TASK DETAILS: Copy every row below, substituting "Where do I click to" for each "Where should I click to" and leaving everything else unchanged.

##########

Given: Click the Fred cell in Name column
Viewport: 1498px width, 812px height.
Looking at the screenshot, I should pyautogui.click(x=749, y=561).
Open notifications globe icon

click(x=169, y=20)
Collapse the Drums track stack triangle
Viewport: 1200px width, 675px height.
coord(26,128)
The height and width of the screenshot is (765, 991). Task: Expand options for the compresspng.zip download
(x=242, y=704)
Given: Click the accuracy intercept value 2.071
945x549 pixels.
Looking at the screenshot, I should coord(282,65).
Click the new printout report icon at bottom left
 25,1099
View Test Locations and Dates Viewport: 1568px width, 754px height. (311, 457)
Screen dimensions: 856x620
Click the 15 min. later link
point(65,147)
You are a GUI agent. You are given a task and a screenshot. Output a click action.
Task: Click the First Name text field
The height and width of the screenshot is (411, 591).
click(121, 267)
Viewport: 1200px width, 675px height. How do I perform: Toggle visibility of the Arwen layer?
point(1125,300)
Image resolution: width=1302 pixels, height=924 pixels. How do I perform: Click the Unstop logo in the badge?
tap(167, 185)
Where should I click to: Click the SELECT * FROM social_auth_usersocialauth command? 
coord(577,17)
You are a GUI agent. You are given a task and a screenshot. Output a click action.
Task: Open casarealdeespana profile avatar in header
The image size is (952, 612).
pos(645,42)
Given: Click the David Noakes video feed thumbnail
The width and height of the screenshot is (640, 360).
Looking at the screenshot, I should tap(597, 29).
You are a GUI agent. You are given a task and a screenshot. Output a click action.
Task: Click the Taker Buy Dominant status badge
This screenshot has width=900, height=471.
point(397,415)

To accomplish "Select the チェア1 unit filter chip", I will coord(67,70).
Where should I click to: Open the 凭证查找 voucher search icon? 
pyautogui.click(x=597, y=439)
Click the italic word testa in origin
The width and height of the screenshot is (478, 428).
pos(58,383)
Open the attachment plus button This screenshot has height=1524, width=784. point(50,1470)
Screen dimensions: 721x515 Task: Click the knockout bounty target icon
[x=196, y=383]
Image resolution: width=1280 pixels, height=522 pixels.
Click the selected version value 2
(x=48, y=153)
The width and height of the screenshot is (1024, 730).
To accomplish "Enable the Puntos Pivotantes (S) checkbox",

##########

REPLY:
Given: Click the Fred cell in Name column
Viewport: 1498px width, 812px height.
Looking at the screenshot, I should pyautogui.click(x=749, y=561).
Open notifications globe icon

click(x=169, y=20)
Collapse the Drums track stack triangle
Viewport: 1200px width, 675px height.
coord(26,128)
The height and width of the screenshot is (765, 991). Task: Expand options for the compresspng.zip download
(x=242, y=704)
Given: Click the accuracy intercept value 2.071
945x549 pixels.
Looking at the screenshot, I should coord(282,65).
Click the new printout report icon at bottom left
 25,1099
View Test Locations and Dates Viewport: 1568px width, 754px height. (311, 457)
Screen dimensions: 856x620
Click the 15 min. later link
point(65,147)
You are a GUI agent. You are given a task and a screenshot. Output a click action.
Task: Click the First Name text field
The height and width of the screenshot is (411, 591).
click(121, 267)
Viewport: 1200px width, 675px height. How do I perform: Toggle visibility of the Arwen layer?
point(1125,300)
Image resolution: width=1302 pixels, height=924 pixels. How do I perform: Click the Unstop logo in the badge?
tap(167, 185)
Where do I click to: Click the SELECT * FROM social_auth_usersocialauth command? 
coord(577,17)
You are a GUI agent. You are given a task and a screenshot. Output a click action.
Task: Open casarealdeespana profile avatar in header
The image size is (952, 612).
pos(645,42)
Given: Click the David Noakes video feed thumbnail
The width and height of the screenshot is (640, 360).
Looking at the screenshot, I should tap(597, 29).
You are a GUI agent. You are given a task and a screenshot. Output a click action.
Task: Click the Taker Buy Dominant status badge
This screenshot has width=900, height=471.
point(397,415)

To accomplish "Select the チェア1 unit filter chip", I will coord(67,70).
Where do I click to: Open the 凭证查找 voucher search icon? 
pyautogui.click(x=597, y=439)
Click the italic word testa in origin
The width and height of the screenshot is (478, 428).
pos(58,383)
Open the attachment plus button This screenshot has height=1524, width=784. point(50,1470)
Screen dimensions: 721x515 Task: Click the knockout bounty target icon
[x=196, y=383]
Image resolution: width=1280 pixels, height=522 pixels.
Click the selected version value 2
(x=48, y=153)
The width and height of the screenshot is (1024, 730).
To accomplish "Enable the Puntos Pivotantes (S) checkbox",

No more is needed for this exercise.